| REQUIREMENT |
Update the entries from the line with "The image size" up to and including the line with "point(216,587)", changing "coordinates" to "position" and keeping everything else the same. Leave the pictures out of your answer.

| RAW DATA |
/---
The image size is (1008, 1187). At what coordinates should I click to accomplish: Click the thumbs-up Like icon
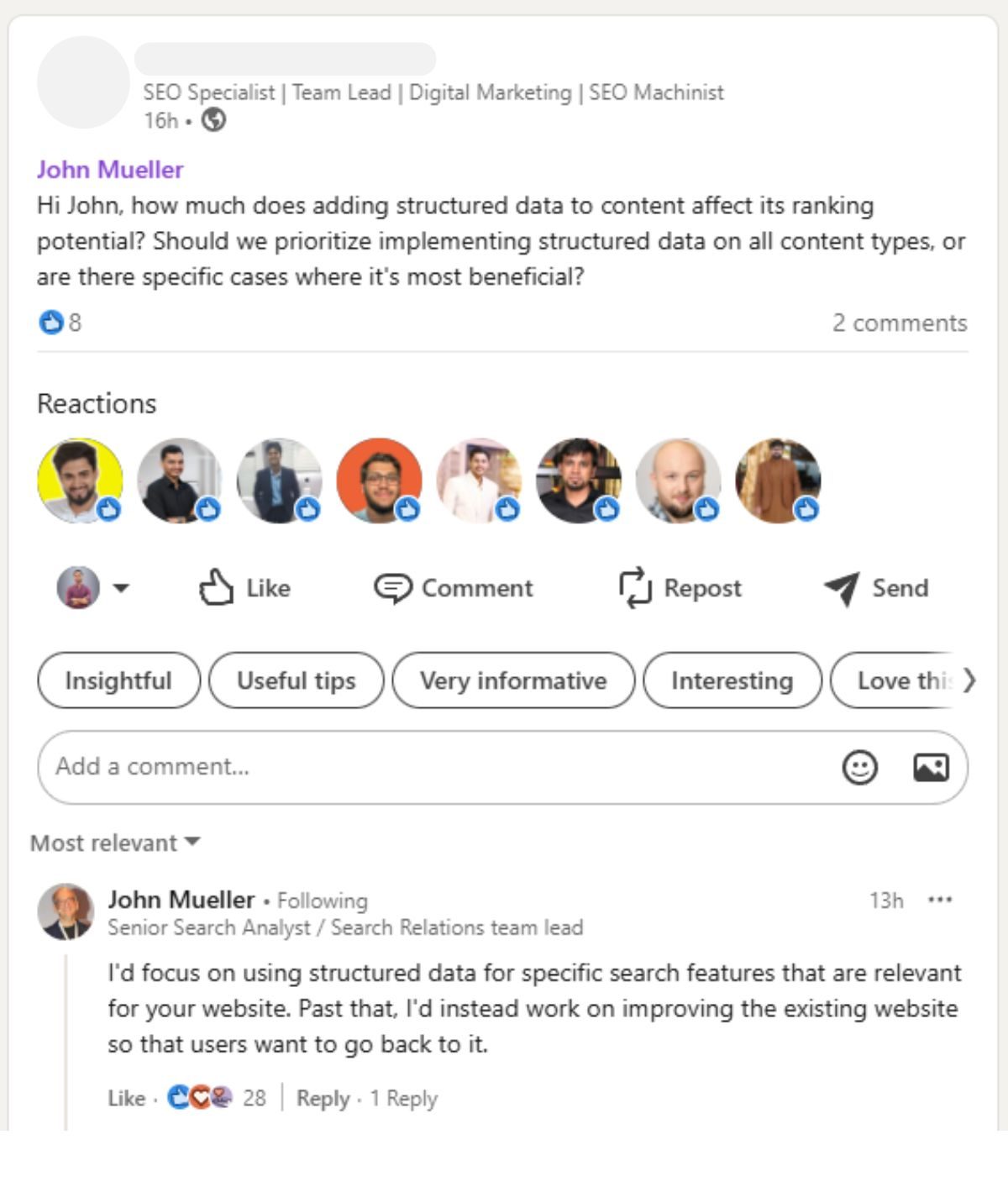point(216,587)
\---
/---
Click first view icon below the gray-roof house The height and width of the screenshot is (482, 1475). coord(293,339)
\---
/---
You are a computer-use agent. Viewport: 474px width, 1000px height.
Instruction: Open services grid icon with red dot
\---
| OUTPUT FOR THIS TASK |
The image size is (1008, 1187). At what position should I click to accomplish: Click the thumbs-up Like icon
point(216,587)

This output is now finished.